- Provided passage
EMC today announced a whole slew of updates to our backup, recovery and archiving (BuRA) portfolio. Thanks to 'Zilla and Scott for covering different aspects -- since there's a LOT to cover here.
Among all the goodies, I noticed that RecoverPoint had a slew of interesting new features. And, thinking about it a bit more, I guessed that maybe a few people weren't aware of just how cool this replication technology could be.
You can get all the product detail from the web site, if you're interested. Instead, I'm going to spend my time highlighting a handful of concepts that I find intriguing.
A Lot To Talk About
RecoverPoint is interesting in two ways: what it does, and how it does it. For me, anyway, it represents some of the most advanced thinking around local and remote replication.
RecoverPoint started as the acquisition of Kaysha in May of 2006. By September of that year, we had the first version of the EMC-ized version available for sale.
At the time of the acquisition, people tell me Kaysha has something like 50 or so production instances. If we stay on track, EMC will finish 2008 with something like 1,000 or more. As far as such things go, this represents unqualified market success, especially for a product with such a distinct approach to a very traditional topic.
It's also somewhat remarkable that we're doing this while offering RP alongside more traditional array-based replication capabilities, like SRDF and Celerra Replicator, which are also doing well.

- Data shown
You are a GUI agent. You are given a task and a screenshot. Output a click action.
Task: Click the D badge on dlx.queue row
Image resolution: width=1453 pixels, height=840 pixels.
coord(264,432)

- To be done
#1 In one to three sentences, explain why the RecoverPoint post singles out RecoverPoint among the announced updates.
#2 Please set down, word for word, the stretch of the RecoverPoint post from "EMC today announced" through "I find intriguing.".
The lines above are separate material from the RecoverPoint post.

- Completed exercise
#1 The author noticed that RecoverPoint had many interesting new features. The author also guessed that a few people might not know how cool this replication technology could be.

#2
EMC today announced a whole slew of updates to our backup, recovery and archiving (BuRA) portfolio. Thanks to 'Zilla and Scott for covering different aspects -- since there's a LOT to cover here.
Among all the goodies, I noticed that RecoverPoint had a slew of interesting new features. And, thinking about it a bit more, I guessed that maybe a few people weren't aware of just how cool this replication technology could be.
You can get all the product detail from the web site, if you're interested. Instead, I'm going to spend my time highlighting a handful of concepts that I find intriguing.